"Grâce à Dieu" bafoue-t-il la présomption d'innocence ?
Publié le 20-02-2019 à 09h34 - Mis à jour le 20-02-2019 à 14h09
Le film de François Ozon Grâce à Dieu , qui évoque explicitement le scandale du père Preynat, prêtre lyonnais accusé de pédophilie sur plusieurs enfants, a été autorisé lundi par la justice à sortir ce mercredi en France. Estimant sa présomption d’innocence bafouée, le père Preynat avait essayé en vain de faire reporter la sortie du film.
Oui pour Me Frédéric Doyez, avocat du père Preynat

La justice ne peut se rendre que dans les tribunaux. À partir de l’instant où l’on présente pendant deux heures de film un homme qui n’a pas encore été jugé comme étant coupable de faits, cela porte atteinte à sa présomption d’innocence.
La sortie du film "Grâce à Dieu" bafoue-t-elle la présomption d’innocence du père Preynat ?
Oui. À partir de l’instant où l’on présente pendant deux heures de film un homme qui n’a pas encore été jugé comme étant coupable de faits, cela porte atteinte à sa présomption d’innocence. La justice ne peut se rendre que dans les tribunaux. La déclaration de culpabilité, c’est le monopole de la justice. Il y a ici une atteinte à la présomption d’innocence, considérée par le droit français et par bien d’autres comme étant un état, c’est-à-dire qu’un accusé est innocent tant que sa culpabilité n’a pas été légalement démontrée. C’est le cas pour le père Preynat qui n’a pas encore été jugé. Il faut donc que la justice se prononce avant qu’on puisse s’emparer des faits qu’elle a jugés.
Vous vous êtes battu pour que la sortie du film soit reportée après la fin du procès, mais la justice a autorisé lundi la sortie du film en France pour ce mercredi, comme prévu initialement.

* [Données fournies]
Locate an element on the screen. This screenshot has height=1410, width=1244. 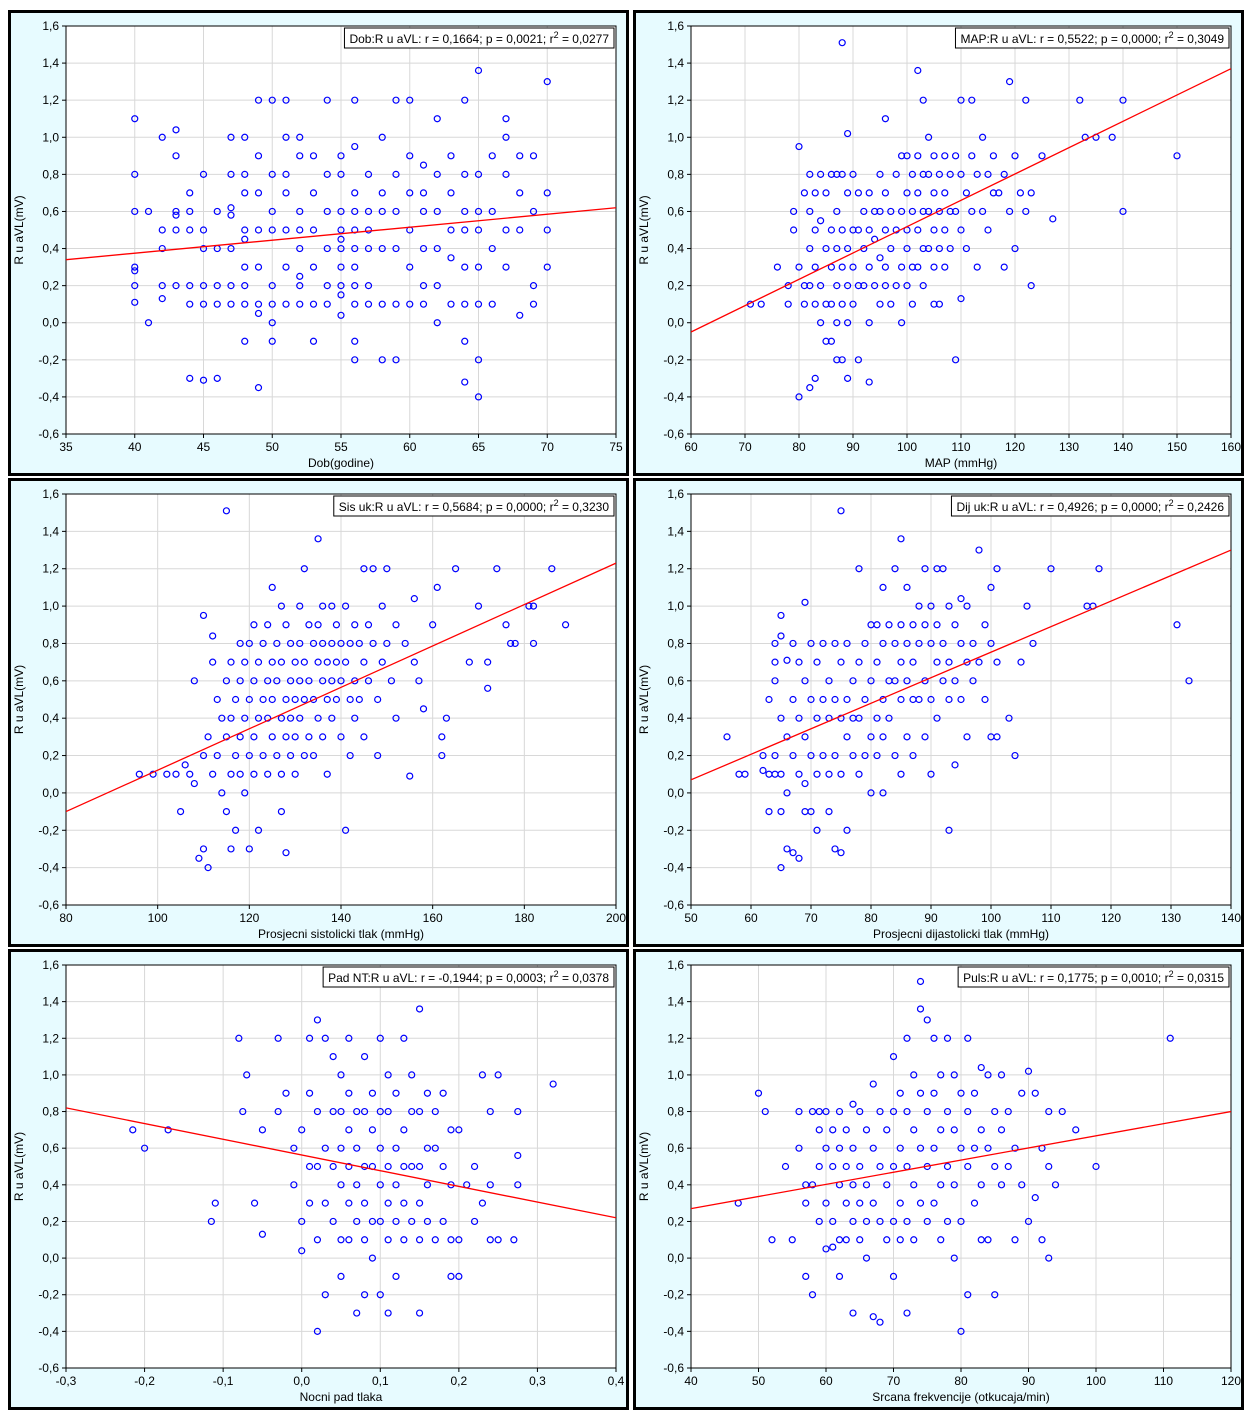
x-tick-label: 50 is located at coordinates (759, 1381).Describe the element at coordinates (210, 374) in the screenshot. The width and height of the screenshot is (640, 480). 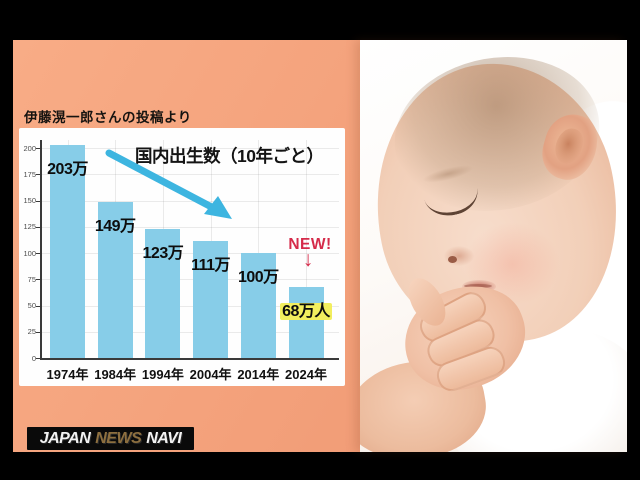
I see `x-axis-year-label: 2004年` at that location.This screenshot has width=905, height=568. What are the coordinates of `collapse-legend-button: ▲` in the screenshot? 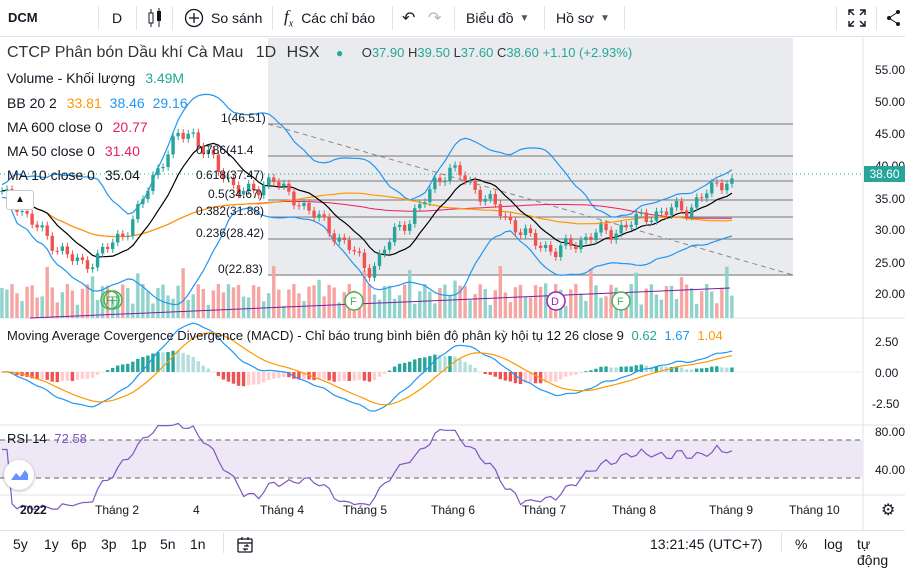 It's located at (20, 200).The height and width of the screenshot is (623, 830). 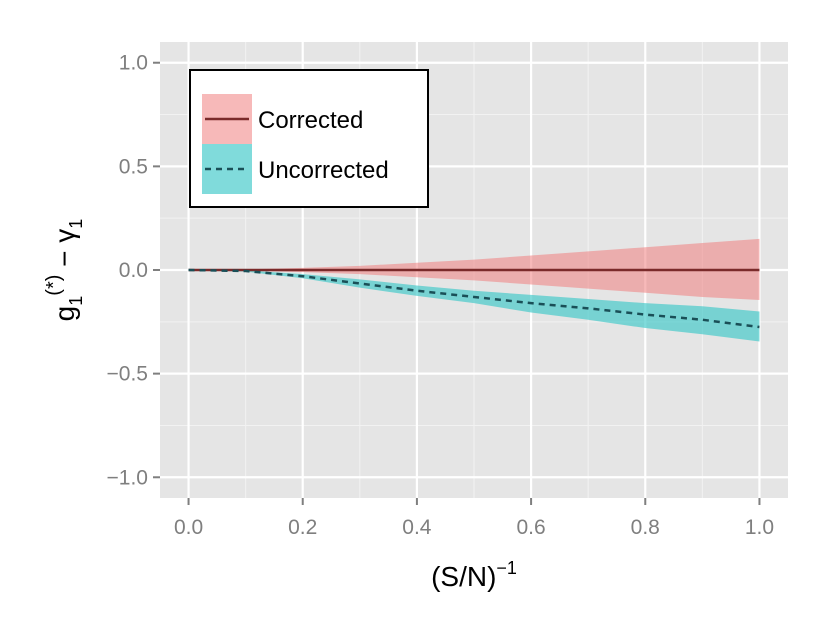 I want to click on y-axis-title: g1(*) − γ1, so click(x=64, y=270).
---
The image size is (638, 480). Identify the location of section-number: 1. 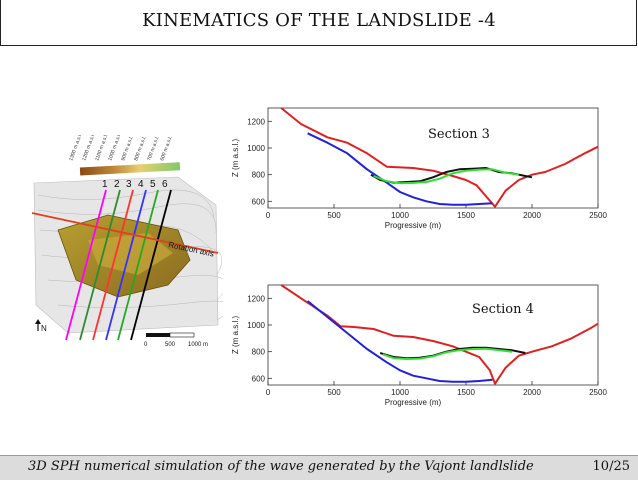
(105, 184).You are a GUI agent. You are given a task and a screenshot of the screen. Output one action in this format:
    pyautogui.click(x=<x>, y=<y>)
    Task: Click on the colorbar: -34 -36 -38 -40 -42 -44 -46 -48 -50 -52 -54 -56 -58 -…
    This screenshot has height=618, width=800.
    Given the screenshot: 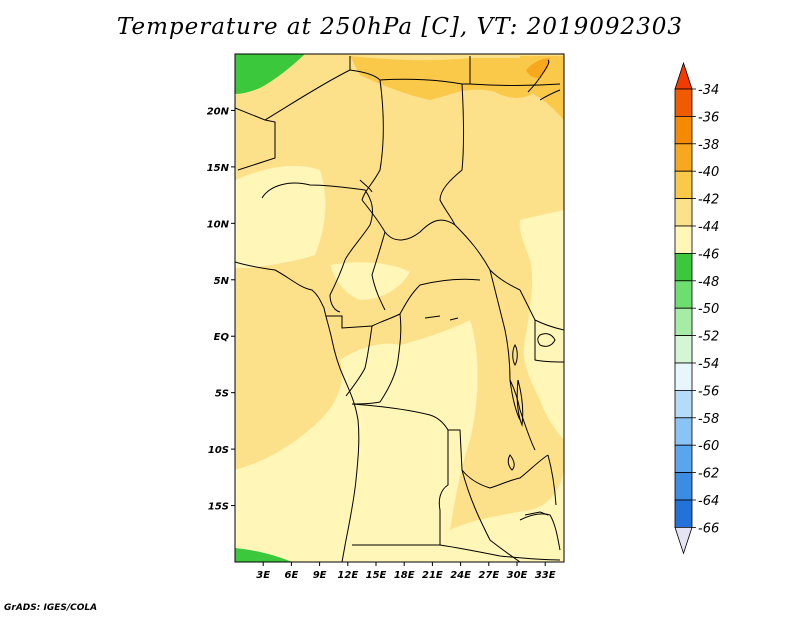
...
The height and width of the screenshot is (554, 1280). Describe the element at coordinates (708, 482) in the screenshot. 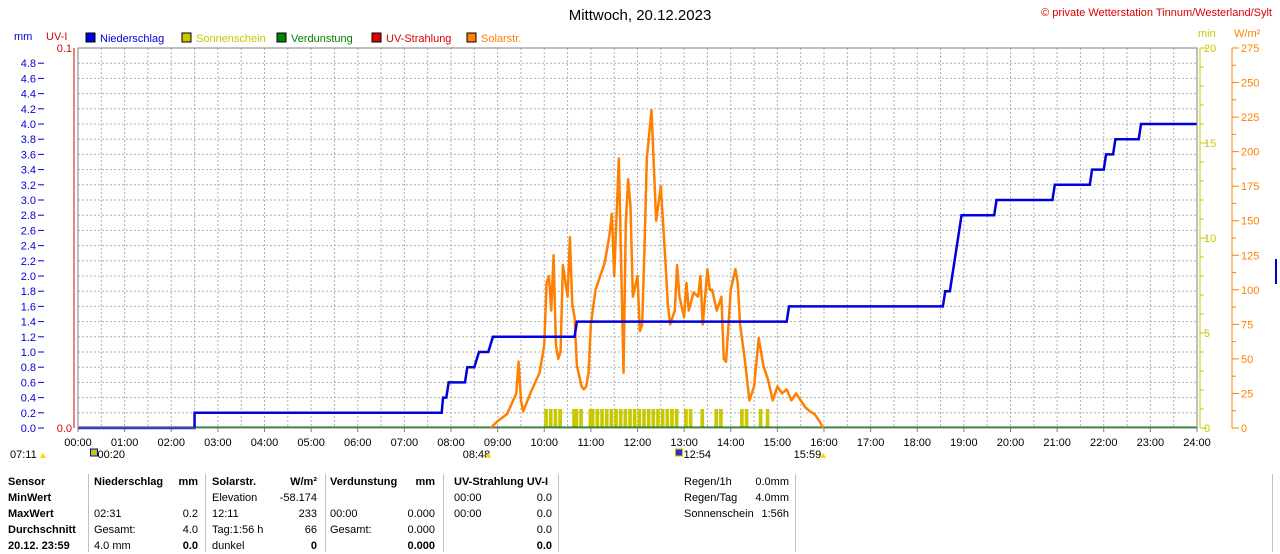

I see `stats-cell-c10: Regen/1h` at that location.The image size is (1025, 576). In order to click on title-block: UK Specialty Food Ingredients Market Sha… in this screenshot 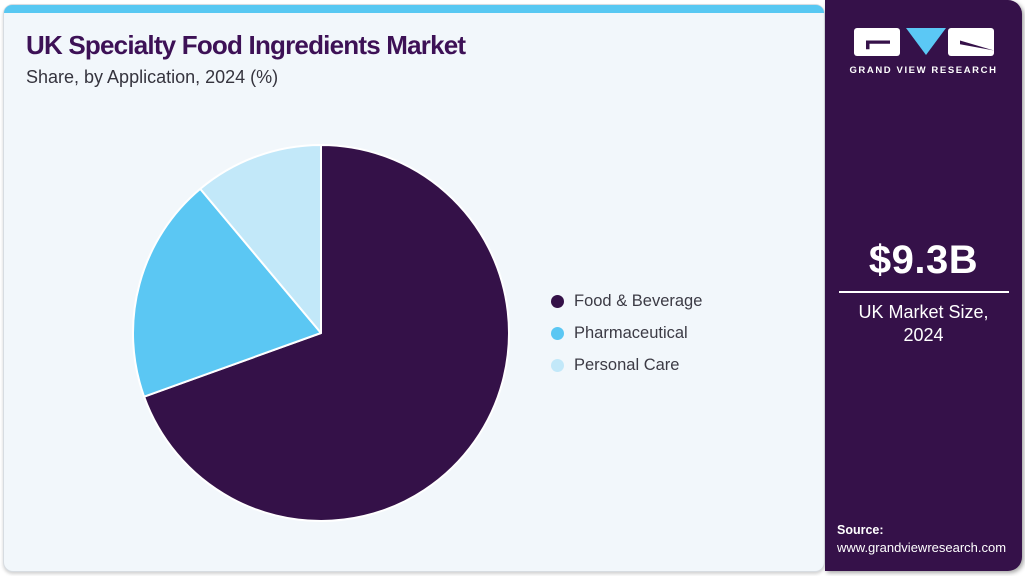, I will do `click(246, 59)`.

* [Travail demandé]
1. Restituez à l'identique le passage de l'article sur le film « Grâce à Dieu » qui va de "La justice ne peut se rendre que dans les tribunaux. À" jusqu'à "père Preynat ?".
2. Répondez brièvement aux questions suivantes à partir de l'article sur le film « Grâce à Dieu ».
(a) Quel jour la justice a-t-elle autorisé la sortie du film ?
(b) Quel est le nom de l'avocat du père Preynat ?
(c) D'après l'avocat, à qui revient le monopole de la déclaration de culpabilité ?

* [Réponses par consigne]
1.
La justice ne peut se rendre que dans les tribunaux. À partir de l’instant où l’on présente pendant deux heures de film un homme qui n’a pas encore été jugé comme étant coupable de faits, cela porte atteinte à sa présomption d’innocence.
La sortie du film "Grâce à Dieu" bafoue-t-elle la présomption d’innocence du père Preynat ?

2.
(a) Lundi.
(b) Me Frédéric Doyez.
(c) À la justice.